Михей поймал себя на ошибке — неужели забылся до такой степени, что выдал русскую фразу? Да нет, не мог, многолетние тренировки даром не прошли. Седовласый француз — а он был точно уверен, что сосед родом из Парижа — уловил лишь интонации. За границей Михей думал и говорил преимущественно на английском. Или немецком. Впрочем, унифицированный характер его легенды, которой он пользовался в Европе, позволял говорить на русском. Но не объяснять же каждому встречному кто он и откуда. А к русским здесь сложилось отношение, мягко говоря, недоверчивое.
— Пардон, месье, — улыбнулся Михей старику, — je suis fatigue, regretter[1]
.И обезоруживающе развел руками.
— Cherchez la femme[2]
, — подмигнул тот.Разговор завязывать не хотелось. Матвеев ограничился многозначительным движением бровей и озорным взглядом. Сработало. Старик жестом выразил одобрение. И вернулся к своей газете.
А Михей вспомнил, что все началось именно с «сherchez la femme», за которое они с Борисиком и зацепились… Вздохнул.
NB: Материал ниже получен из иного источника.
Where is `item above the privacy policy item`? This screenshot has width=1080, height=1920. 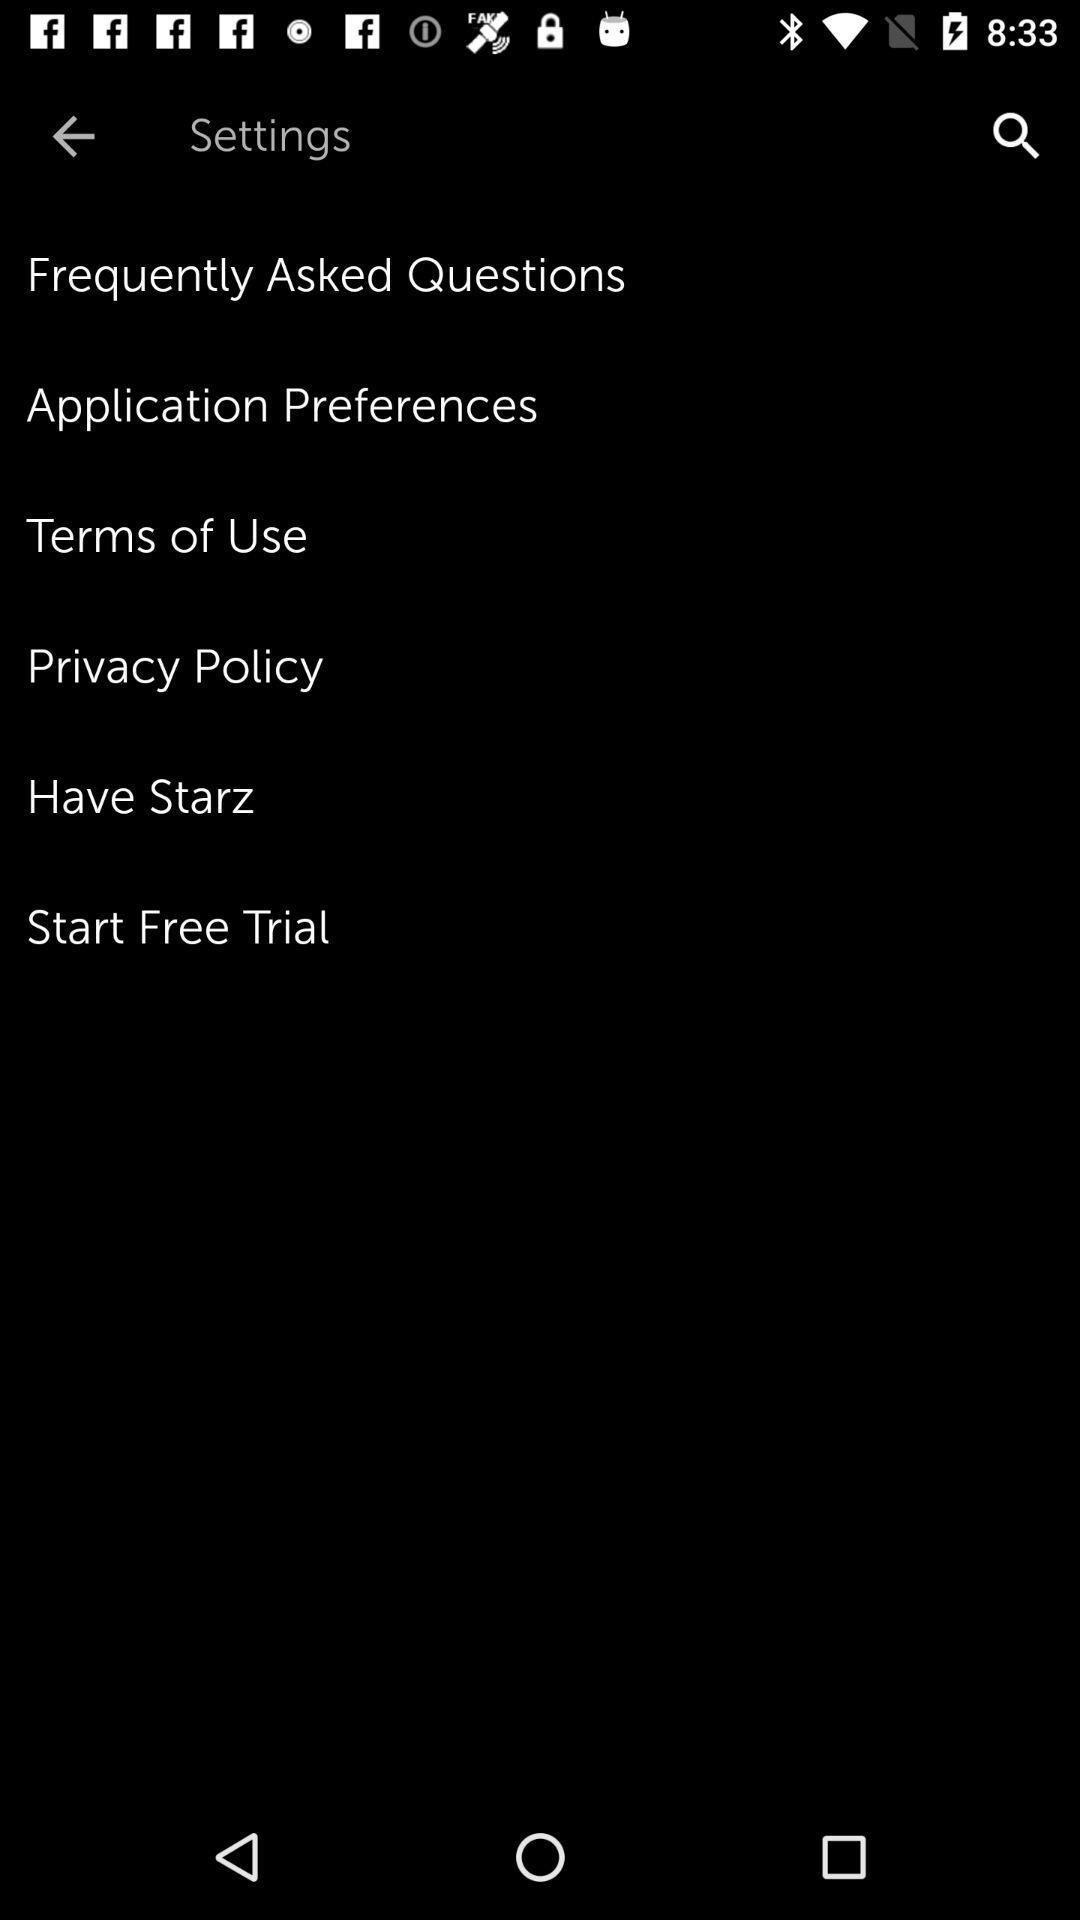 item above the privacy policy item is located at coordinates (553, 536).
Отвернулся к иллюминатору. Самолет заходил на посадку. Пора было настраиваться на собственную жизнь.
«На всякого мудреца довольно простоты», — начал он с увековеченной классиком истины, — а на всякого мужика — баб, стоит только по-настоящему захотеть».
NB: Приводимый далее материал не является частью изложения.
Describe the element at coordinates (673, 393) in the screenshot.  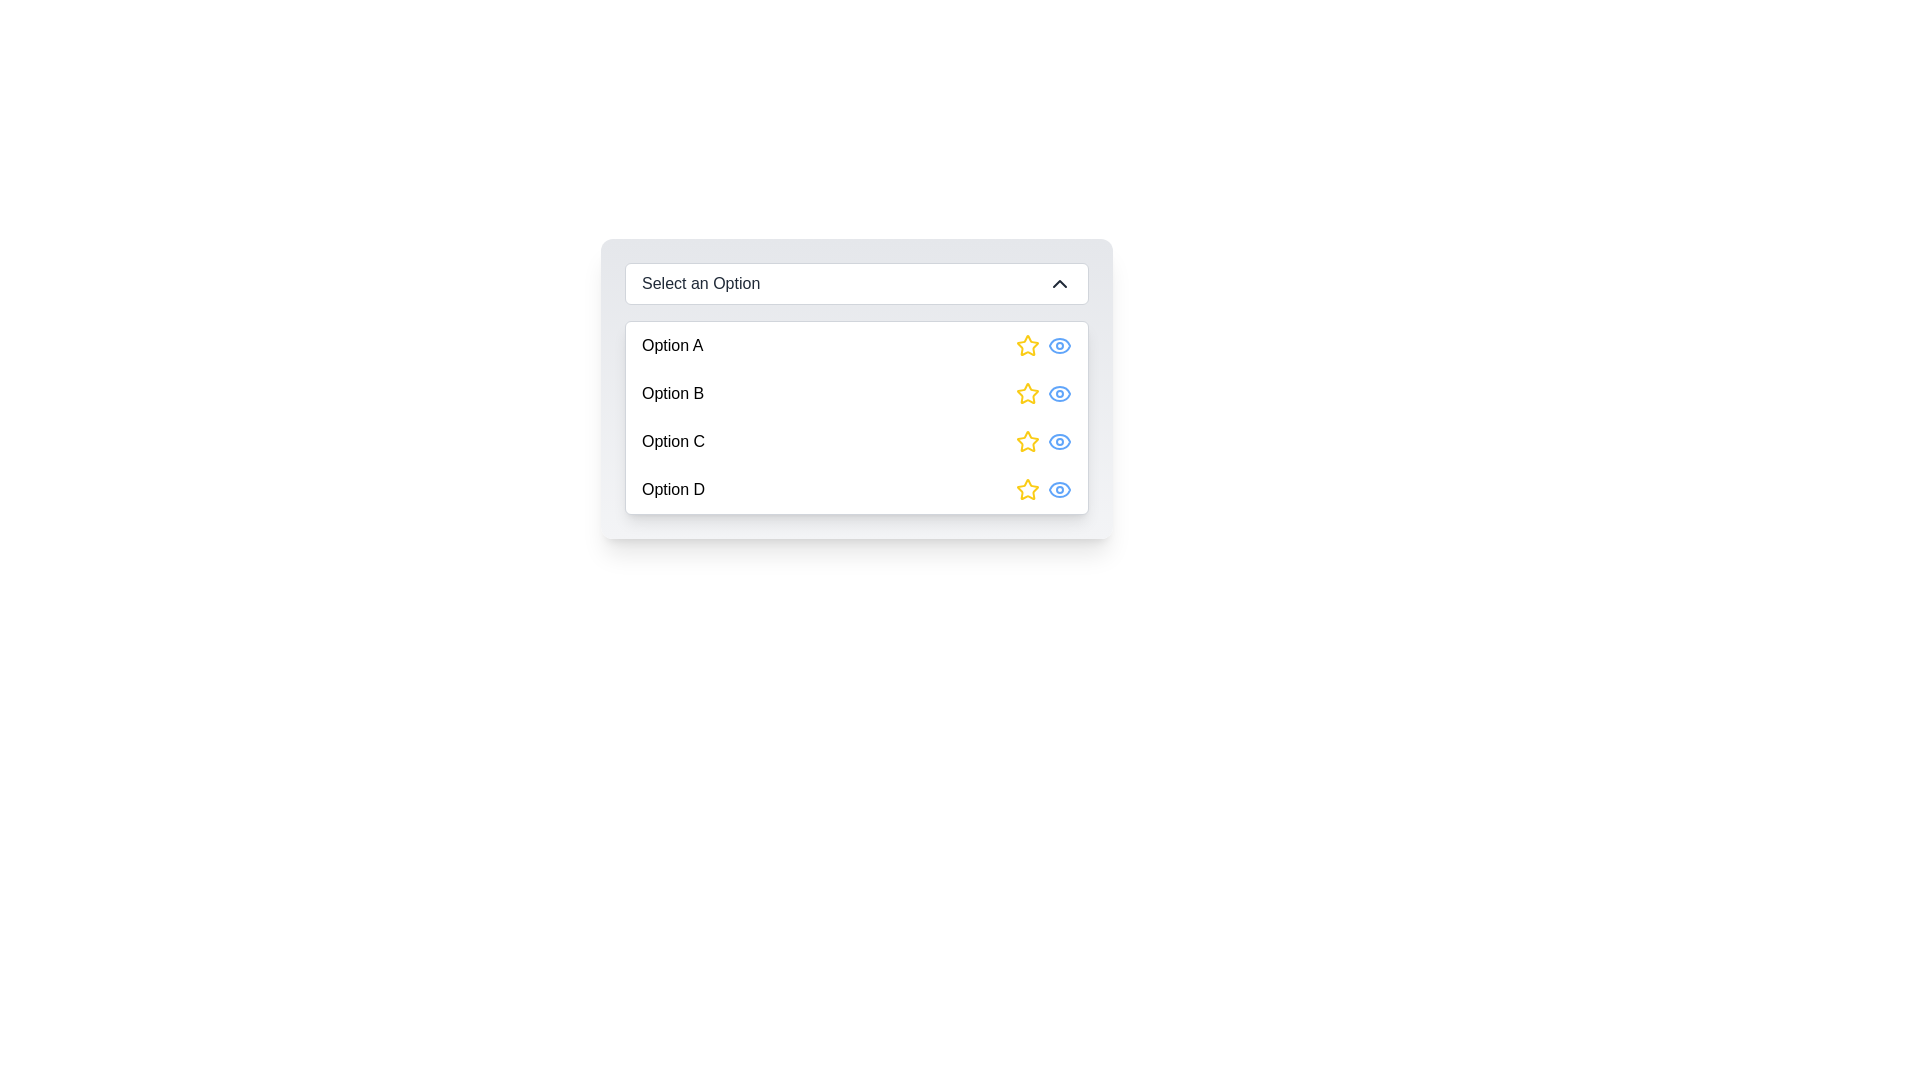
I see `the text label displaying 'Option B', which is the central text of the second list item in the vertical menu list, positioned between 'Option A' and 'Option C'` at that location.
Прислушался к себе: желания не чувствовалось. К лучшему — работы непочатый край, а он о личном…
— Ладно, в субботу прошвырнусь по набережной. Подцеплю себе какую-нибудь пухленькую хохотушку. В самый раз будет. В самый раз…
Однако пухленькая хохотушка так и осталась в планах. Через день, поздним вечером среды от Пахомовой пришло письмо:
Он связался с Борисиком:
— Что там еще?! Рак? Сапун? Жук?
— Михей, ты что ли? А зоопарк к чему? — в родном Н* было давно за полночь.
— Борь, ты в курсе, где у нас суицид?